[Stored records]

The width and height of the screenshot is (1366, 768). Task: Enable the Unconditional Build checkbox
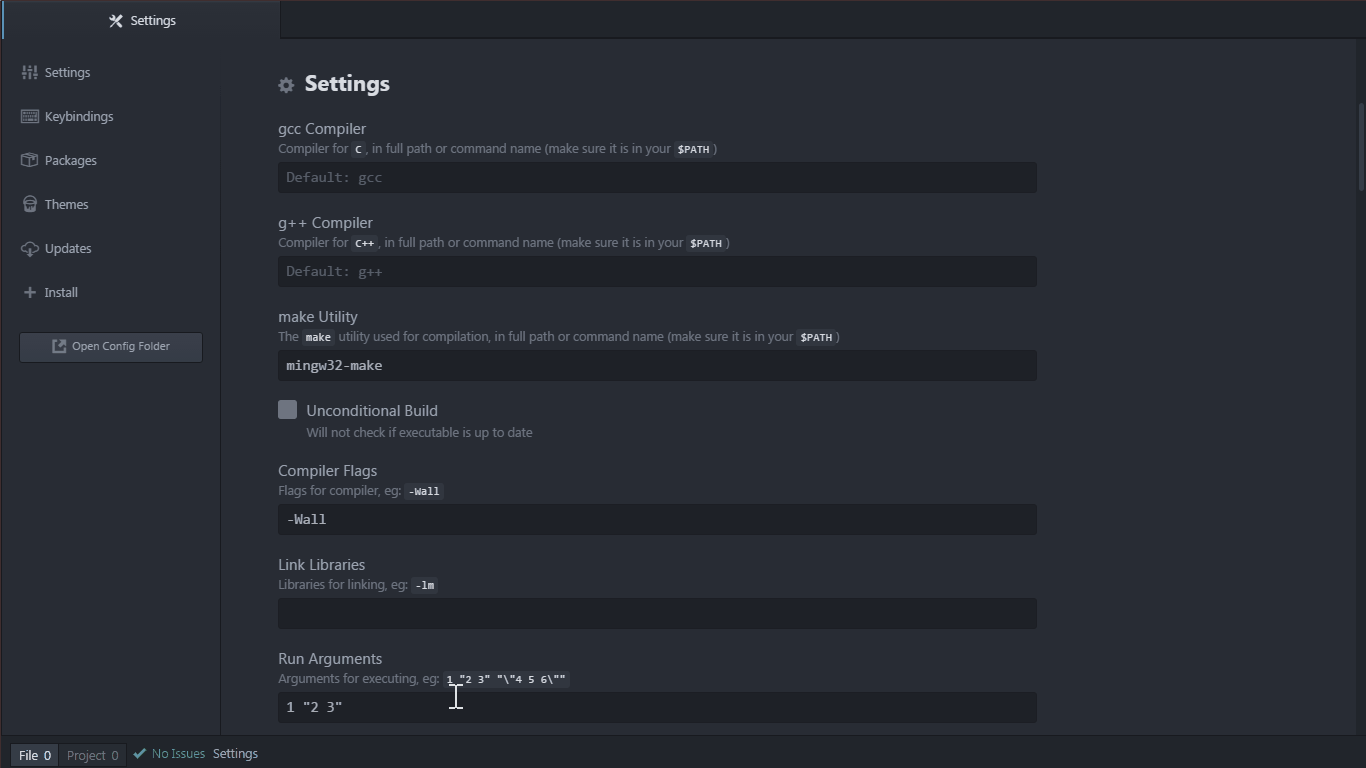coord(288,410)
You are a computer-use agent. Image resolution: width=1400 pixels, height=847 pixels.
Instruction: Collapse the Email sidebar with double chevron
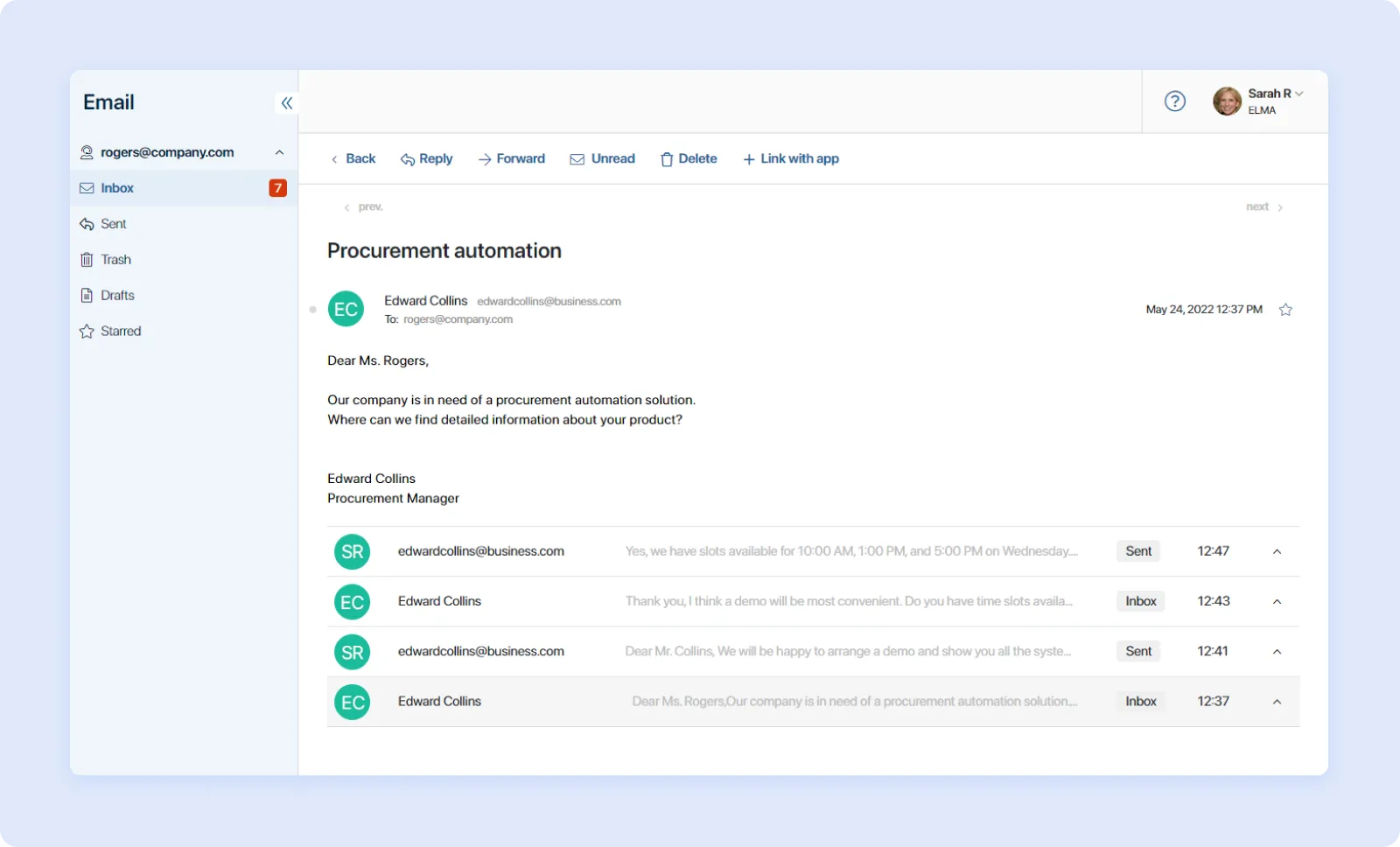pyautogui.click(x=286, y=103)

[Brief] What's needed here is an exact repeat of all the records above, pictures excluded.

[Output of the task]
The width and height of the screenshot is (1366, 768). Task: Enable the Unconditional Build checkbox
coord(288,410)
You are a computer-use agent. Image resolution: width=1400 pixels, height=847 pixels.
Instruction: Collapse the Email sidebar with double chevron
pyautogui.click(x=286, y=103)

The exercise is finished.